The new year ushers in the next eclipse season, with a partial solar eclipse on Jan. 5 in Capricorn, followed by a total lunar eclipse in Leo on Jan. 20. These eclipses herald the start of the new eclipse cycle, as the nodes of the Moon shift from the Leo-Aquarius axis to that of Cancer-Capricorn. The Leo-Aquarian dynamic joins the individual and the collective, teaching us how to use our unique self-expression for the benefit of humanity. Now, as we move into the lessons of Cancer and Capricorn, the focus shifts to the relationship between our home life and our social standing. Cancer rules over intimate matters including the home, family, and domestic affairs. Capricorn is industrious by nature, ruling our self-discipline, work ethic, and professional success.
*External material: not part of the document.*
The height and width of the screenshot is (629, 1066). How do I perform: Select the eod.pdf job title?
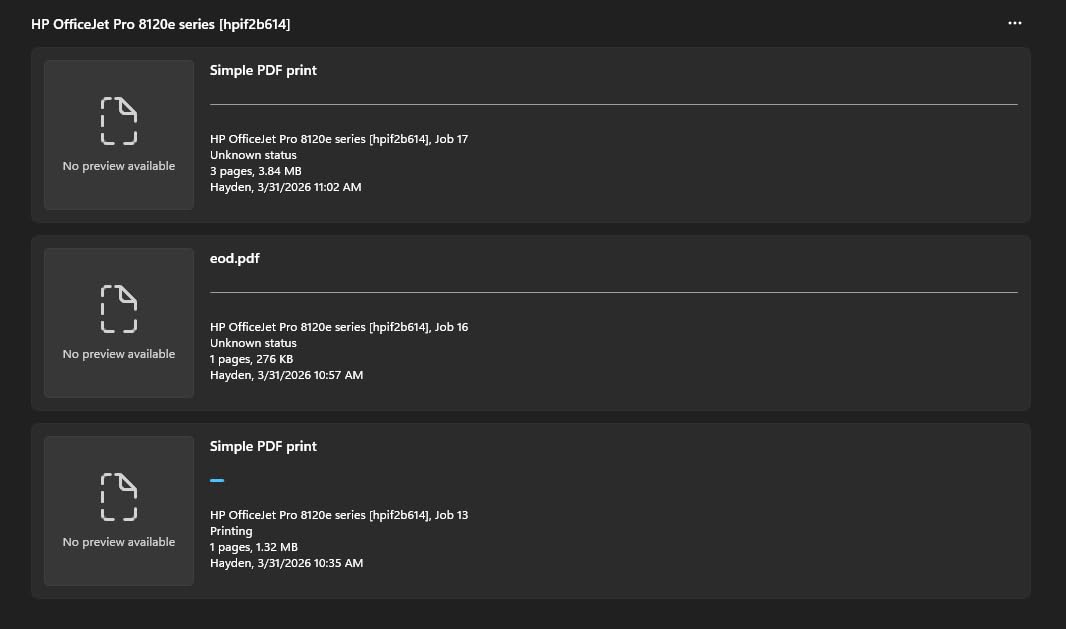pos(235,259)
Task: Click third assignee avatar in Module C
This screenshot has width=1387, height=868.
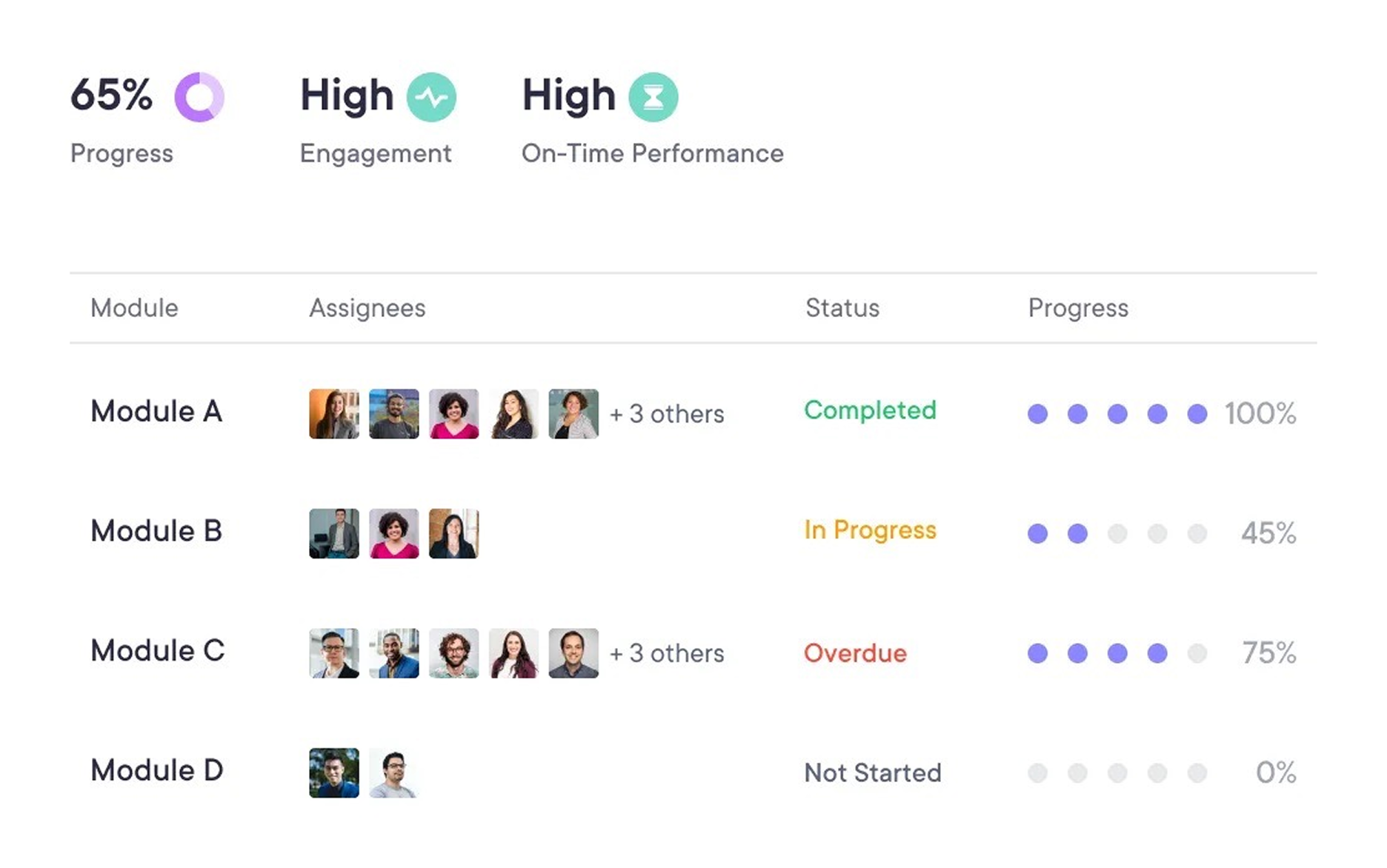Action: pyautogui.click(x=453, y=653)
Metaphorically, eclipses expose what lies repressed or dormant in the psyche. As the eclipses align to this new axis, we will be confronted with challenges that test how we balance our personal and public lives. These lessons will demonstrate the connection between our need for nurturing and our ambition to succeed. As you reach for new heights, remember: Deep roots create healthy fruits.

Astronomy

As we enter the new year, Venus and Jupiter are the planets to watch. Venus, already apparent in the pre-dawn sky, reaches her farthest position from the Sun on Jan. 6. Following this event, Earth’s sister planet will descend back toward the eastern horizon as Jupiter ascends, with the latter planet becoming more easily visible as it separates from the Sun. On Jan. 22, the two planets will meet in the morning sky, rising together on the eastern horizon a few hours before sunrise, and climbing higher until the increasing sunlight overpowers their shine. Two days before this magnificent pairing, a total lunar eclipse will grace our skies on the evening of Jan. 20. Lunar eclipses always occur at the full moon phase, and full moons always rise in the east as the sun sets in the west. To view this eclipse, find a good angle to watch the eastern horizon. The moon will fall into the Earth’s shadow as it rises above the eastern horizon, reaching totality at approximately 9 p.m., after which it will begin to brighten once more. The eclipse ends shortly before midnight, as the Moon reaches its apex in the southern sky.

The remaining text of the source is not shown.